** BEGIN DATASET ROWS **
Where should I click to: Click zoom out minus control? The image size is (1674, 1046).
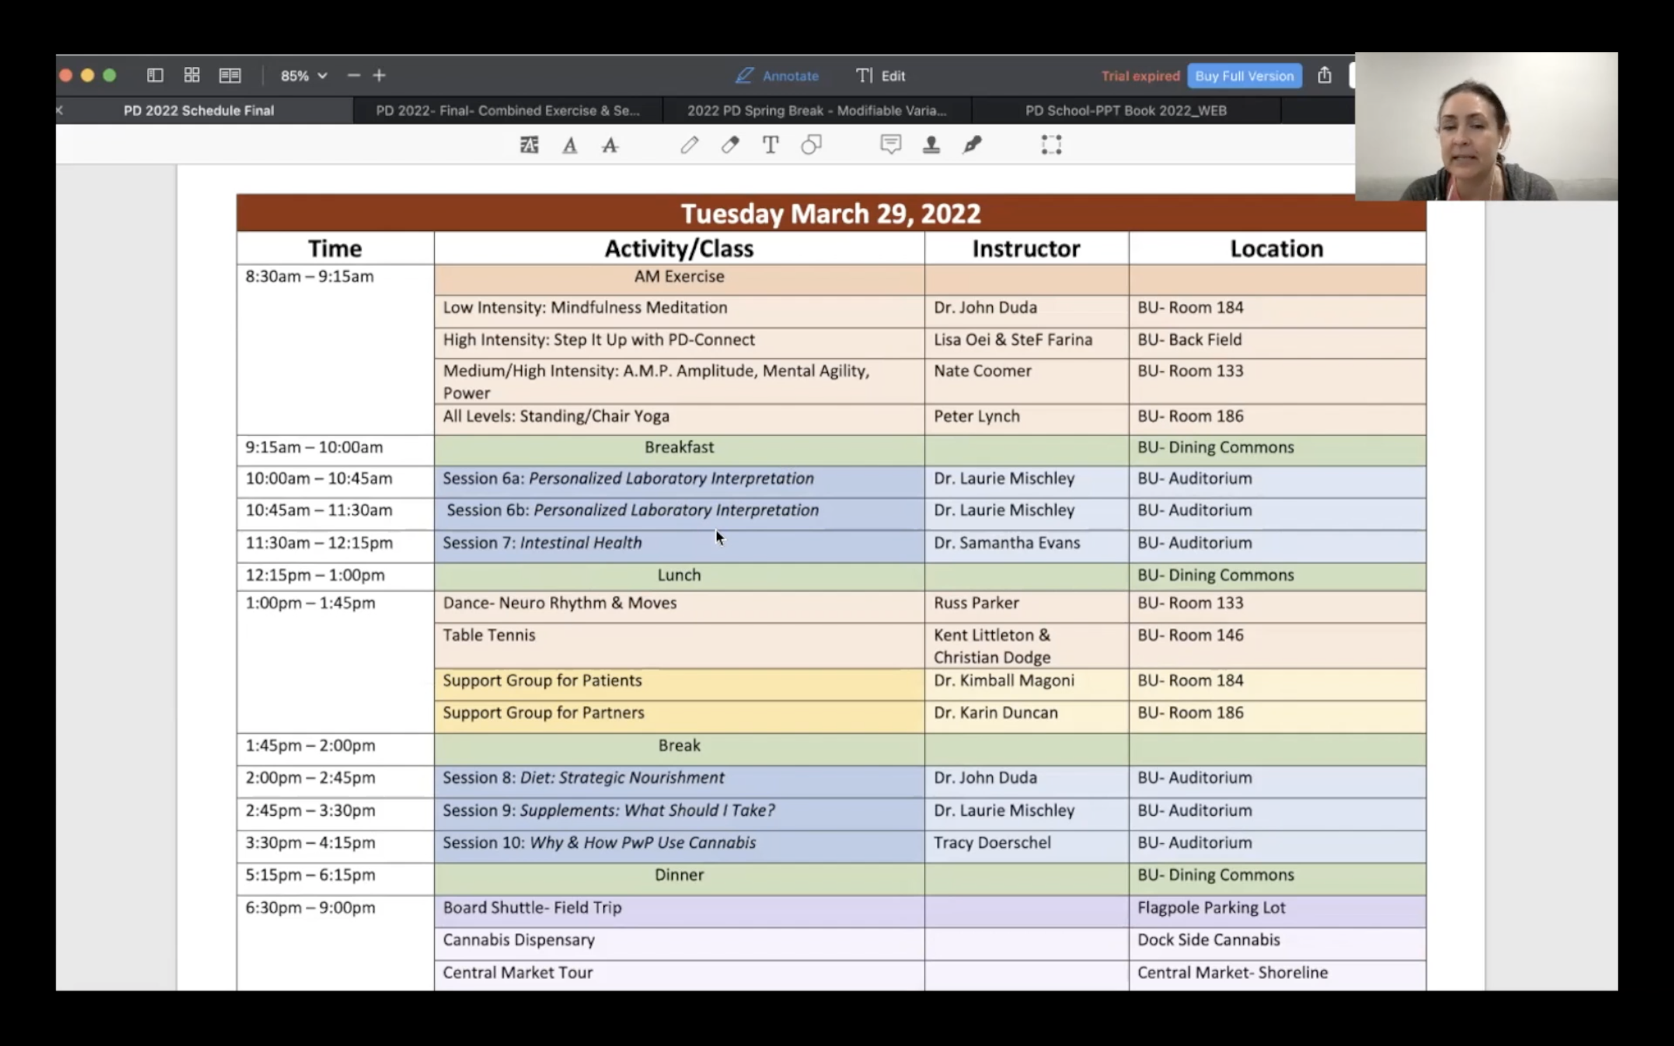353,75
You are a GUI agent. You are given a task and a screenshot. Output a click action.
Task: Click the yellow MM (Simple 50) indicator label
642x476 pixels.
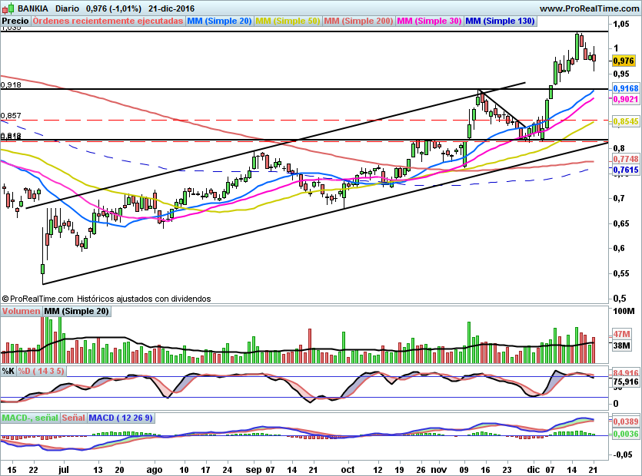point(288,21)
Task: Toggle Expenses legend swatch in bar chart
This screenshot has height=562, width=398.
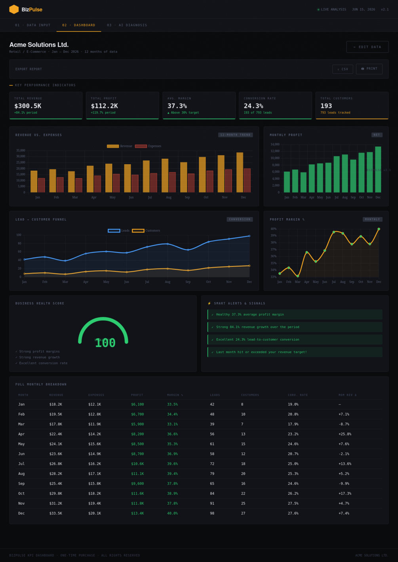Action: [141, 146]
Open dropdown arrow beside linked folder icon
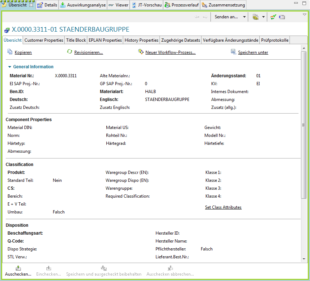The image size is (310, 281). 263,17
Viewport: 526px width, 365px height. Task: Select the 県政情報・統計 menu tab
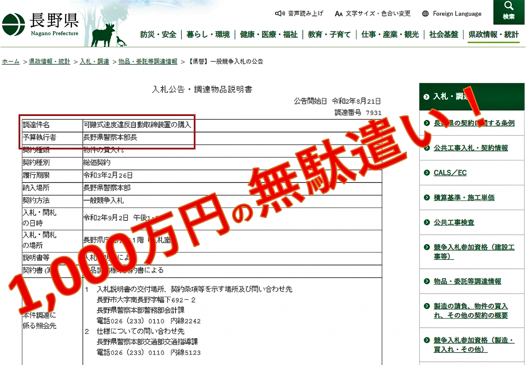coord(494,35)
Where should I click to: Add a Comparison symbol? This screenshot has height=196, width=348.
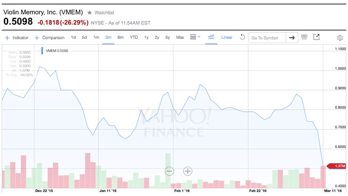50,38
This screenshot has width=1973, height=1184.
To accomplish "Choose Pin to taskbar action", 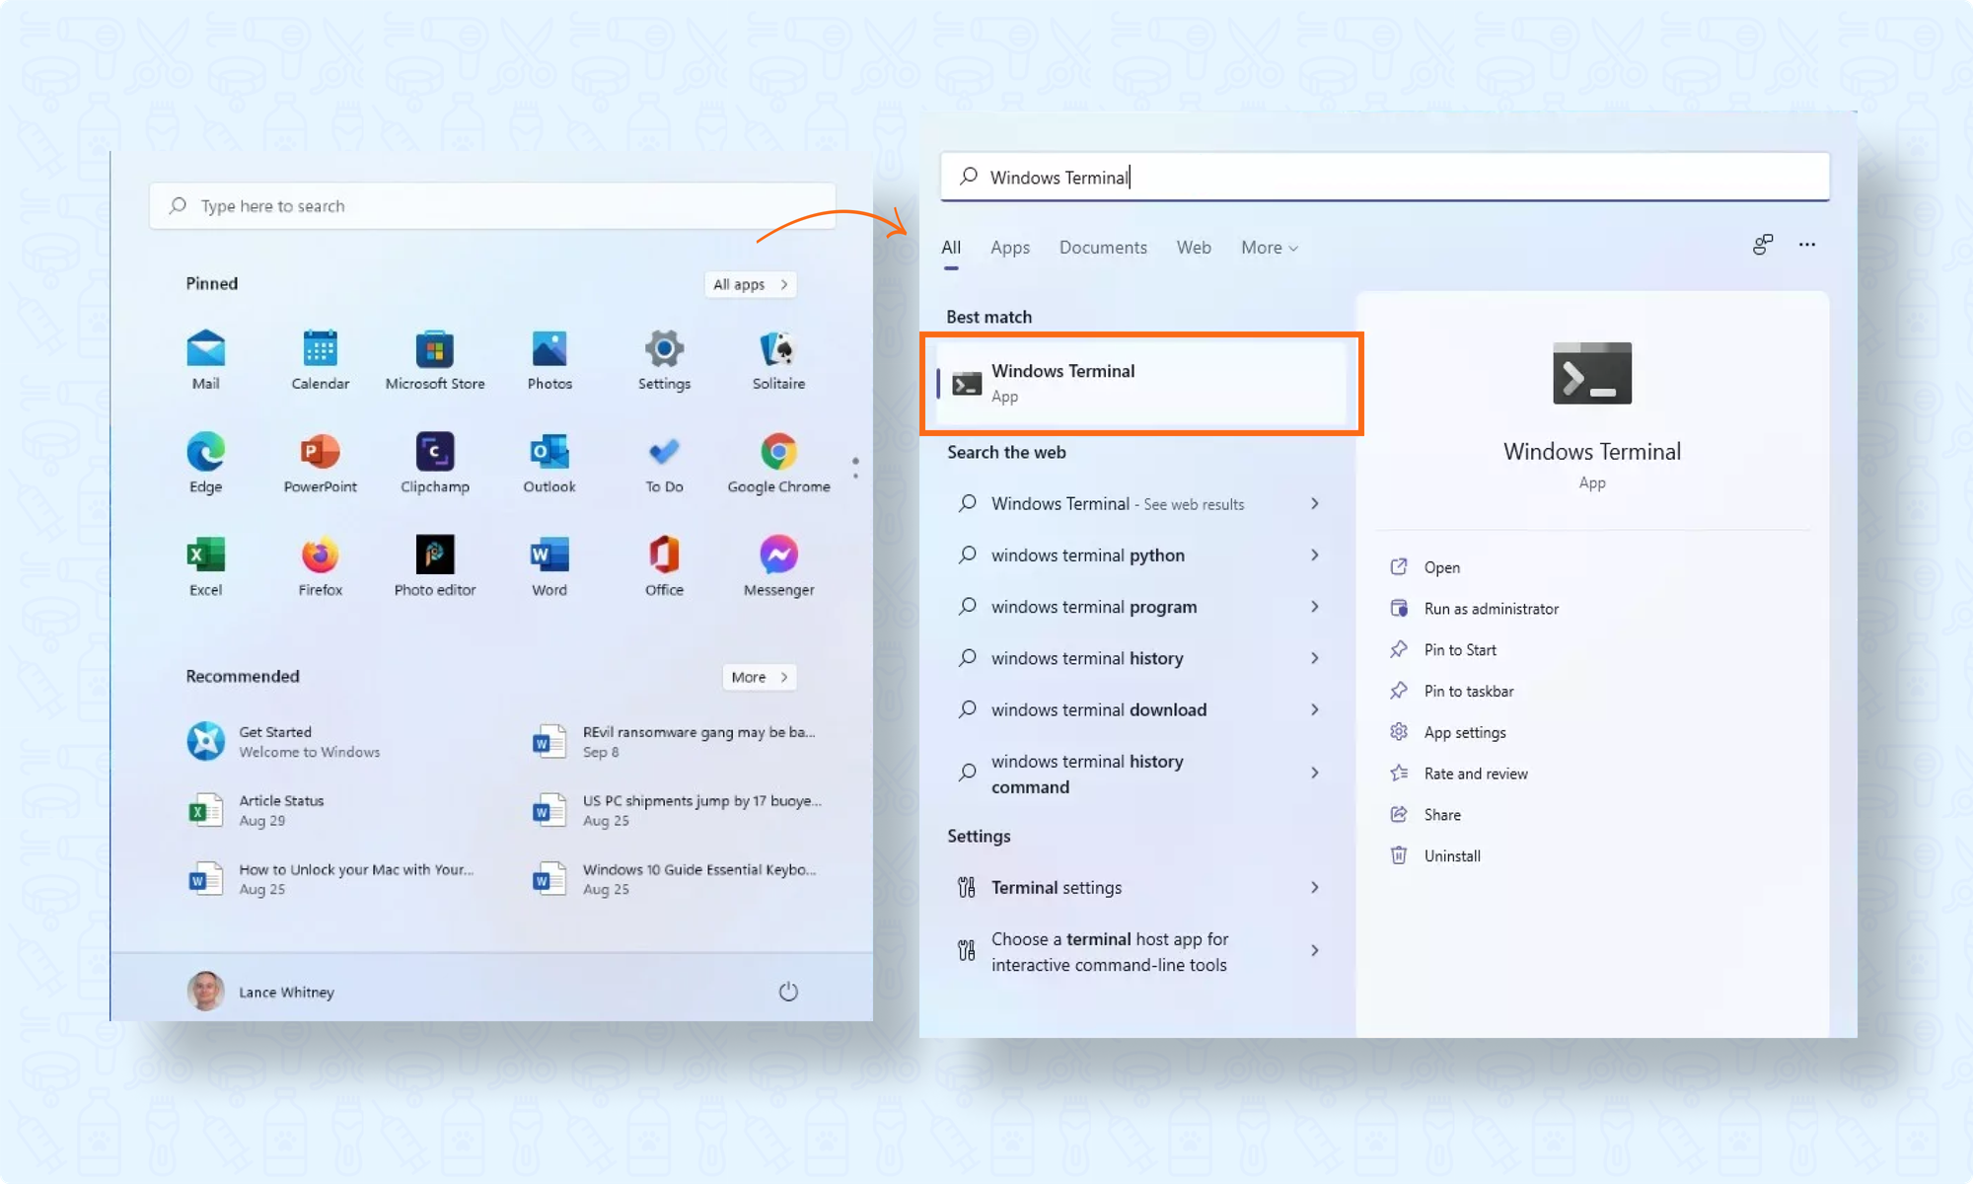I will (x=1468, y=691).
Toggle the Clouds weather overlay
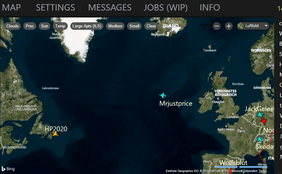 point(12,26)
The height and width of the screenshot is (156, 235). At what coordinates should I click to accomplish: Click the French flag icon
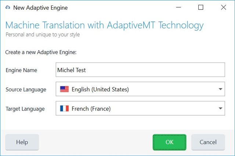pos(65,109)
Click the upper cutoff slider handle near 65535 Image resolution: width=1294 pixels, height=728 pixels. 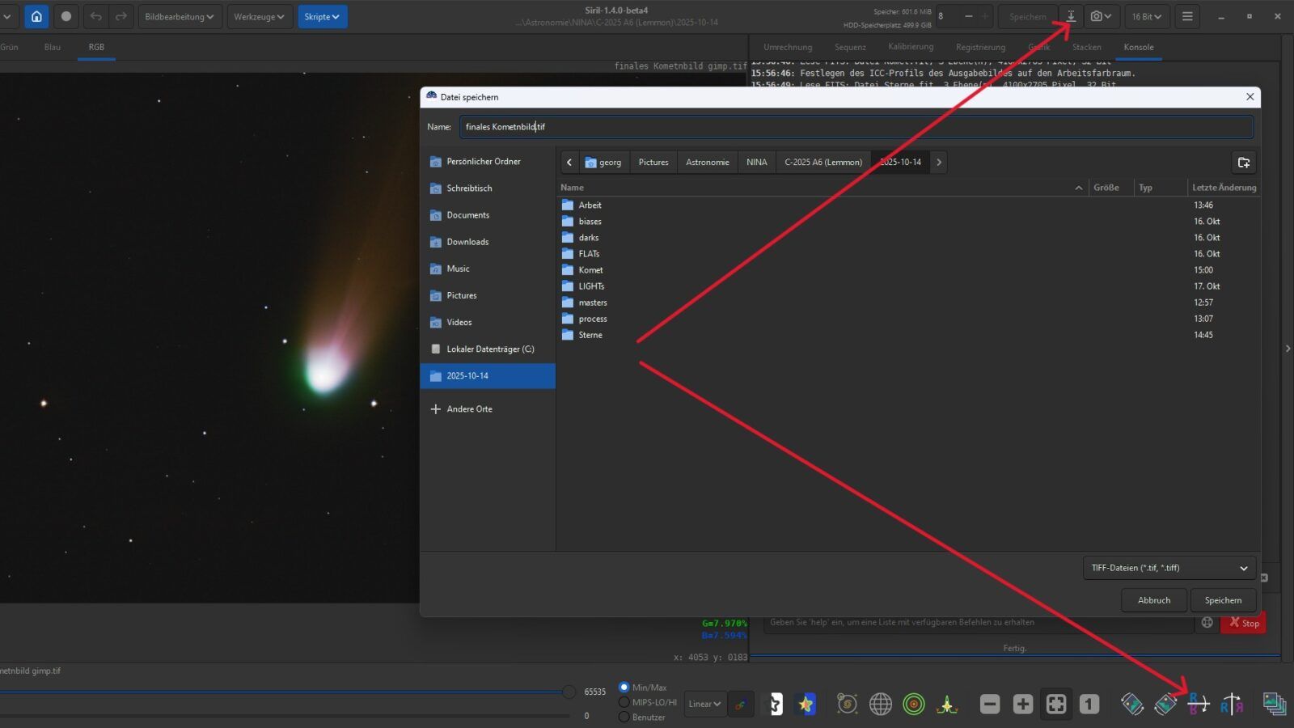[x=569, y=692]
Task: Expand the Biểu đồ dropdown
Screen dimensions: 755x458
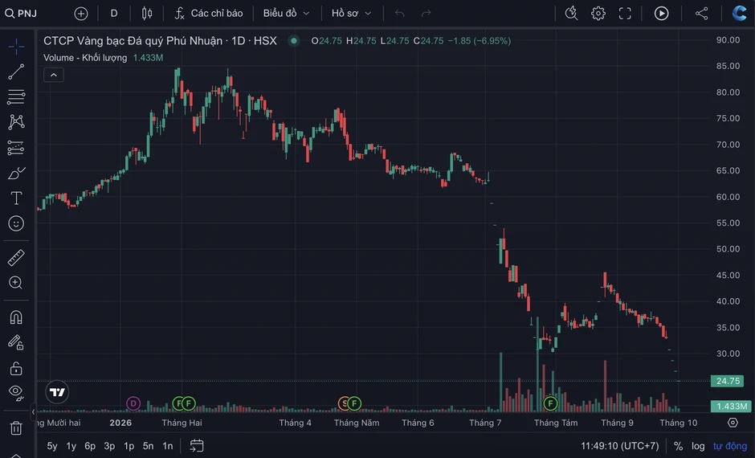Action: pos(286,14)
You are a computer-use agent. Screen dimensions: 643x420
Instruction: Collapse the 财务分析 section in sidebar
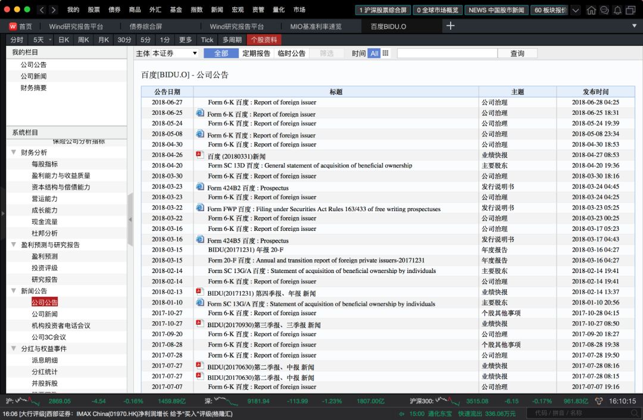tap(14, 152)
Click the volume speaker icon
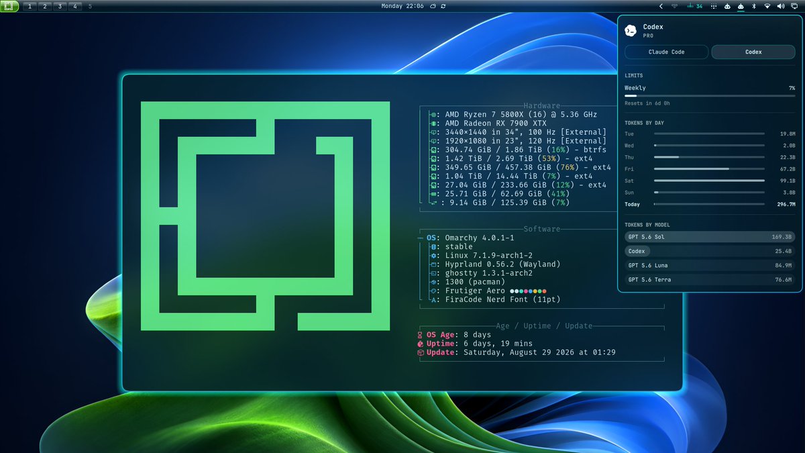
** END DATASET ROWS **
- _WHAT IS ASKED_: Extract every line of the listing above that contains the string "icon", treating uppercase and lowercase as distinct.

- _THE SOLUTION_:
Open dropdown arrow beside linked folder icon
The height and width of the screenshot is (156, 235). At what coordinates should I click to accomplish: Click the French flag icon
Click the volume speaker icon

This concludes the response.